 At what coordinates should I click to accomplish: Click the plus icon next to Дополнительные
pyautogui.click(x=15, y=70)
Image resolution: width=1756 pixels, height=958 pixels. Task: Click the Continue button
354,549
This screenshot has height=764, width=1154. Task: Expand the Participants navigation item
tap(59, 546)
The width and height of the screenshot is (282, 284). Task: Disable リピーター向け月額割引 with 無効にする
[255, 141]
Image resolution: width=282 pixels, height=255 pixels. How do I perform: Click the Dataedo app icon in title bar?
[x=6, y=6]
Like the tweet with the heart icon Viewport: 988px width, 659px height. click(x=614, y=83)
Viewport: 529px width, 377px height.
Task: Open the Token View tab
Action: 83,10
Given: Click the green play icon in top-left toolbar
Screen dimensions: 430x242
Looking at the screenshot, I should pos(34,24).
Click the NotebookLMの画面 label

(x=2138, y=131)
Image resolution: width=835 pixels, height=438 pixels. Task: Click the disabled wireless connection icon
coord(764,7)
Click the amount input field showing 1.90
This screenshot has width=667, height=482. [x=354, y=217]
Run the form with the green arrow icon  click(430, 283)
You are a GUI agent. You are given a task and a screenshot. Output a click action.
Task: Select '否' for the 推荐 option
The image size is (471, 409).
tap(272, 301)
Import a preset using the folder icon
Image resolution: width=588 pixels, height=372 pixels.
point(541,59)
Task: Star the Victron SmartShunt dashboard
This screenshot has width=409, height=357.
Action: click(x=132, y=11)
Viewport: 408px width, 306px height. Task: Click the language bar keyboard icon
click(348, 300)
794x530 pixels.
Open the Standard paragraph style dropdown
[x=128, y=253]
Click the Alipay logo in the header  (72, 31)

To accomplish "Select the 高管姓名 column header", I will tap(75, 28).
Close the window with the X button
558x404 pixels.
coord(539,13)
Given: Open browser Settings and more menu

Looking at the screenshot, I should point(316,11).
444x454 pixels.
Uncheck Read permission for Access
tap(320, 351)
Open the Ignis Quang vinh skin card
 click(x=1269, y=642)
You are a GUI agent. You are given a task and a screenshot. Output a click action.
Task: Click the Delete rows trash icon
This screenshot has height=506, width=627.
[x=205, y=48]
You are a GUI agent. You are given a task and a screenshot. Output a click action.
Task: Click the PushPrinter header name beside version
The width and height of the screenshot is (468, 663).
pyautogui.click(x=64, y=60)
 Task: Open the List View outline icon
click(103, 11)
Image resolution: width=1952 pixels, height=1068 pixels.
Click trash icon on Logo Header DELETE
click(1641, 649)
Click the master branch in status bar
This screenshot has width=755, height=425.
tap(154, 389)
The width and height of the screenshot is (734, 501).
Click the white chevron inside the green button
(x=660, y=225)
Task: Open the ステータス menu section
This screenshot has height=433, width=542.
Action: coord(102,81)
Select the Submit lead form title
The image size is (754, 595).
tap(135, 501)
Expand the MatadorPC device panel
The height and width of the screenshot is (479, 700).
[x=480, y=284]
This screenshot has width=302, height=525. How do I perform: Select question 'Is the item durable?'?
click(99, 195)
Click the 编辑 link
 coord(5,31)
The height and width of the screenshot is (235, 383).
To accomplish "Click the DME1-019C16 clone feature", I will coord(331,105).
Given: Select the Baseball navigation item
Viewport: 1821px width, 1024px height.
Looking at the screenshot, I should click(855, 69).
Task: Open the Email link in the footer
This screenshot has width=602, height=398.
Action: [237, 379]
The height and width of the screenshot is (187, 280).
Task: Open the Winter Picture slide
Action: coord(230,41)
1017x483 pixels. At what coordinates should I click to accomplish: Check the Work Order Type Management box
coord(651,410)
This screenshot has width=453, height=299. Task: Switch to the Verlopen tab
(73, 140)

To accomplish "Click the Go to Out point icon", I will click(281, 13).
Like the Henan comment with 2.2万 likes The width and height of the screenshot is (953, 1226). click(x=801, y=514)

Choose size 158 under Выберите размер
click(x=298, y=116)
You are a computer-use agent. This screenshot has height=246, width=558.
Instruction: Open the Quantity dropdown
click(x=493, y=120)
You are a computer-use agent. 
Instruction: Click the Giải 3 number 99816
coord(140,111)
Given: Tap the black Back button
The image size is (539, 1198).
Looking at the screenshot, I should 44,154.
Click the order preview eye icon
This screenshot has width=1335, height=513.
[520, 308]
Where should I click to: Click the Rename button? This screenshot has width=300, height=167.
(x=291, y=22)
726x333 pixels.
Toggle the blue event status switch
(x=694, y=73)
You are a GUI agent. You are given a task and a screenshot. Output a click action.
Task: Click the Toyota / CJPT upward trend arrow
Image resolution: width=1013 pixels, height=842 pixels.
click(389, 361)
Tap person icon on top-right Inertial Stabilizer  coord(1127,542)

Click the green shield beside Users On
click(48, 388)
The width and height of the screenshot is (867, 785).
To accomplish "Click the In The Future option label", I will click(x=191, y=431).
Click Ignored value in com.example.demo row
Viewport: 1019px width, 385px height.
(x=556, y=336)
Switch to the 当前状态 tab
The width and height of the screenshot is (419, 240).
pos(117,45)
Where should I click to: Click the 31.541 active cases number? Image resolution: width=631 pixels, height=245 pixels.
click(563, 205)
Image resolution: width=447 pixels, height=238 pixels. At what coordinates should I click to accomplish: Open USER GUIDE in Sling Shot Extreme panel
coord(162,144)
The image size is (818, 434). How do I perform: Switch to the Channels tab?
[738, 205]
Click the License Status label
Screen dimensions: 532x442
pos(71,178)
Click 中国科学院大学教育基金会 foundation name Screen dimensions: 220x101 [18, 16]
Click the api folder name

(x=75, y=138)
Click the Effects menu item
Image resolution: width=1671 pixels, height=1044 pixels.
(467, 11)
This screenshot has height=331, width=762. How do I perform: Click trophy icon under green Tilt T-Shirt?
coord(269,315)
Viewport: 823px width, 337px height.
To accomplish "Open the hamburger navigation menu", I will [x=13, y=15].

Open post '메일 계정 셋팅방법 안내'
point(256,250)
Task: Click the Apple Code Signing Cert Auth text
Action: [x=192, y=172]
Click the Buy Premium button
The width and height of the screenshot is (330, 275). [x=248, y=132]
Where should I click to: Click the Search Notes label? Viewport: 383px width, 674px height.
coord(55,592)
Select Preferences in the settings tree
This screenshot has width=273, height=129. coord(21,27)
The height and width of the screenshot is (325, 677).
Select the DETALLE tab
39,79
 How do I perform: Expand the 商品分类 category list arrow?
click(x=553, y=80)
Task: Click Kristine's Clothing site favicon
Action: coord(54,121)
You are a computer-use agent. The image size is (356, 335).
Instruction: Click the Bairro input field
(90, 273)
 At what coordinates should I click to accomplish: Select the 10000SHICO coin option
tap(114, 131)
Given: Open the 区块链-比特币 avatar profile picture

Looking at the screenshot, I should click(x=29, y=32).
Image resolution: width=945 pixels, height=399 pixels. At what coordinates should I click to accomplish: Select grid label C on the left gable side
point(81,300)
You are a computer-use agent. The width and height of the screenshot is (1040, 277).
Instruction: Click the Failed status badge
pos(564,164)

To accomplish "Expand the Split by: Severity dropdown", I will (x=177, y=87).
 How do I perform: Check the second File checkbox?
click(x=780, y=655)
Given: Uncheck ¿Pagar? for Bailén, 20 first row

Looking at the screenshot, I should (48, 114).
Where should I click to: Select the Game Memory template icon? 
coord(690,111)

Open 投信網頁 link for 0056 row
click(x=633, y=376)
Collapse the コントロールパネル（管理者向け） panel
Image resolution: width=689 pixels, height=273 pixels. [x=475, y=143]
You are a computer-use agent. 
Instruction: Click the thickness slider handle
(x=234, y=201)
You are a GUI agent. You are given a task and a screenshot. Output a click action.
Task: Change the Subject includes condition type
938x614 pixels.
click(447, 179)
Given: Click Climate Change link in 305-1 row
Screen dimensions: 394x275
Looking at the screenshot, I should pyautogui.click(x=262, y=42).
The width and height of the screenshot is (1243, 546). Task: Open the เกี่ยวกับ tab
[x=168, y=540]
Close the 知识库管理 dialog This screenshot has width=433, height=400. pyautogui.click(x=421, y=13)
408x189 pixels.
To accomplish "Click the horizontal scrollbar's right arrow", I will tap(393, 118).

------------------------------------------------------------

● **Directions for this task**
The output must consist solely of the lines from the one containing "Given: Click Climate Change link in 305-1 row" through the end of the listing, unaltered.

● **The completed task**
Given: Click Climate Change link in 305-1 row
Screen dimensions: 394x275
Looking at the screenshot, I should pyautogui.click(x=262, y=42).
The width and height of the screenshot is (1243, 546). Task: Open the เกี่ยวกับ tab
[x=168, y=540]
Close the 知识库管理 dialog This screenshot has width=433, height=400. pyautogui.click(x=421, y=13)
408x189 pixels.
To accomplish "Click the horizontal scrollbar's right arrow", I will tap(393, 118).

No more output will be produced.